You can run the experiment and then look at the results by right clicking at the bottom of the SQL module.

You can see that the column we added is there with square value.

### Doing the linear regression

We can then continue and drop a linear regression, train model & score model on the experiment and connect them like this:

By selecting the train model module, we can click its “Launch column selector” button and select the *Y* variable. That is the variable the linear regression will predict.

We can now run the experiment and then look at the result of the *Train Model *module (not the score model one).

This is an interesting result. AzureML is associating a very weak weight to x^2. That means it isn’t really using it. Why?

Well, if you think about it, a polynomial degree 2 is a parabola and a parabola isn’t much better than a line to predict our sample set. Therefore AzureML reverts to a linear predictor despite we gave it the power to use more degrees of freedom!

It’s important you develop the reflex to read results like this. In my toy sample, we can visualize it all and deduce it at a glance, but with typical data sets, the dimension is high and you can’t visualize it.

Here AzureML is telling is: your data is linear!

### Over fitting

Remember I talked about over fitting? That is, the tendency of a learning algorithm to try to fit the sample data perfectly if it can. This typically happens when the learning algorithm has a lot of parameters and the sample data set has little information, i.e. it’s either small or contain records that do not add information (e.g. once you’ve given two points on a line, giving another thousand on the same line doesn’t add information about the data).

Here my data roughly has 8 tops and bottoms if you will. So if I would go and have a polynomial degree 9th, we should be able to match the curve more perfectly.

Let’s go back to the *Apply SQL Transformation* module and change the SQL expression for

*SELECT
X,
X*X AS X2,
X*X*X AS X3,
X*X*X*X AS X4,
X*X*X*X*X AS X5,
X*X*X*X*X*X AS X6,
X*X*X*X*X*X*X AS X7,
X*X*X*X*X*X*X*X AS X8,
X*X*X*X*X*X*X*X*X AS X9,
Y
FROM t1*

Let’s run the experiment again and look at the result of the *Train Model *module.

Now we see that AzureML used the parameters we made available.
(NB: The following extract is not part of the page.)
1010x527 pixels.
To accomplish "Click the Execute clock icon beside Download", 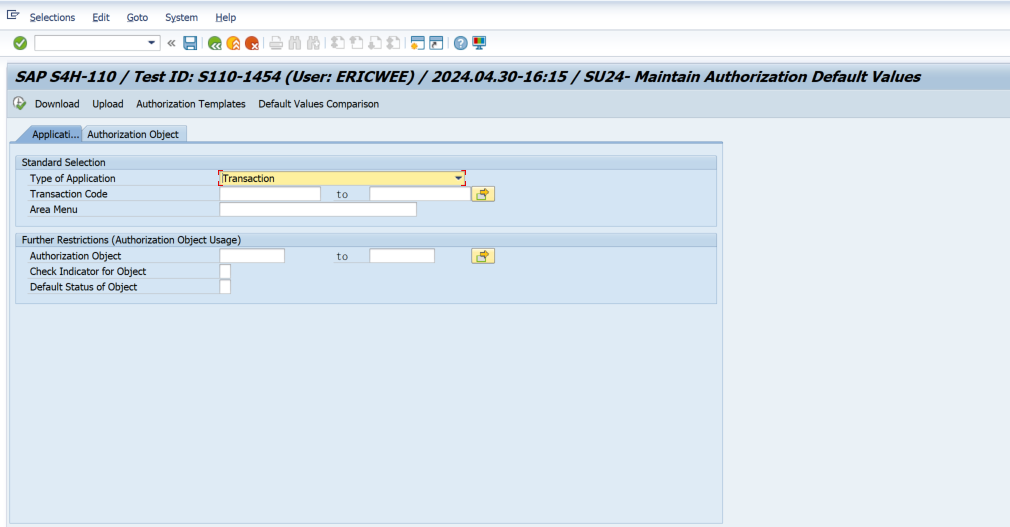I will (x=20, y=104).

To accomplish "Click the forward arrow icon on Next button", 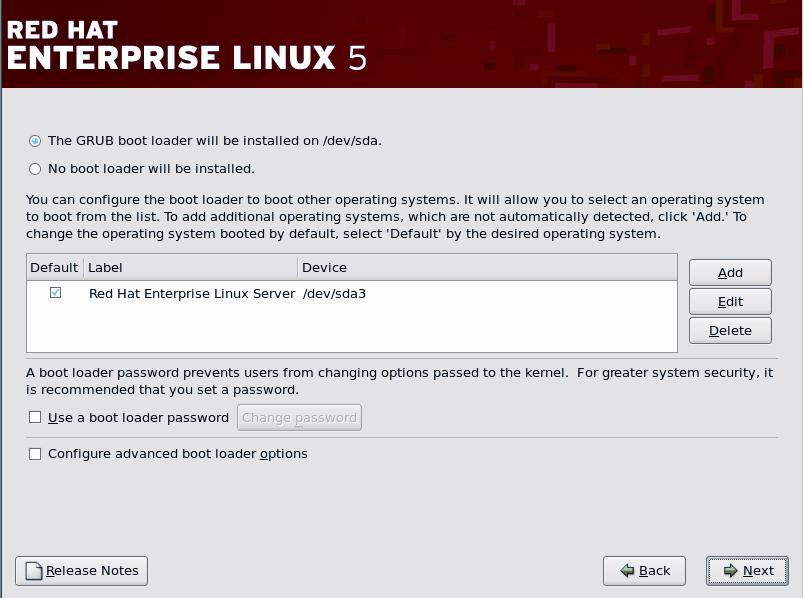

It is normal that the weight value go down since the data goes up (i.e. x^9 >> x for x>1).

Could we visualize the result?

### Visualizing

The method of visualizing the prediction of an algorithm I found is quite clunky so if you have a better one, please let me know in the commentary.

Basically, you drop a *Writer* module that you connect to the output of the *Score Model* module.

Then you can configure the writer to write in a blob container as CSV. You then take the CSV and paste the last column (the score column) in excel next to the input data. As I said… clunky.

Anyway, if you plot that you’ll get:

The blue dots are the sample set and the orange dots are the predicted points. As you see, the learning algorithm is getting closer to the training data.

Is that a good thing? It depends! If your data was really linear with noise in it, you are training AzureML to predict noise which rarely is possible nor useful. That is over fitting. If your data really has those bumps in it, then there you go.

### Summary

It is possible to implement a Polynomial Regression using *Linear Regression* and *Apply SQL Transformation* modules.

The latter module is quite powerful and can replace both *Project Columns* and *Metadata Editor* modules. You could even do some data clean up using that module (via a where clause).

Thanks for the great article! Simply adding one X*X column using the Apply SQL Transform method you outlined significantly improved the accuracy of my model to a coefficient of 0.97. However, when asking the trained model to predict new values, the accuracy is horrendous; previously if I passed a “0” value to the trained web service, it was within 10%, but now it’s way way far off. Any tips for how to use this approach for more accurate predictions?

Hum… that’s interesting. You might have “over training” but I doubt it would be that pronounced. Can you plot sample points (including training points but also new points) to check how your predictors is looking like?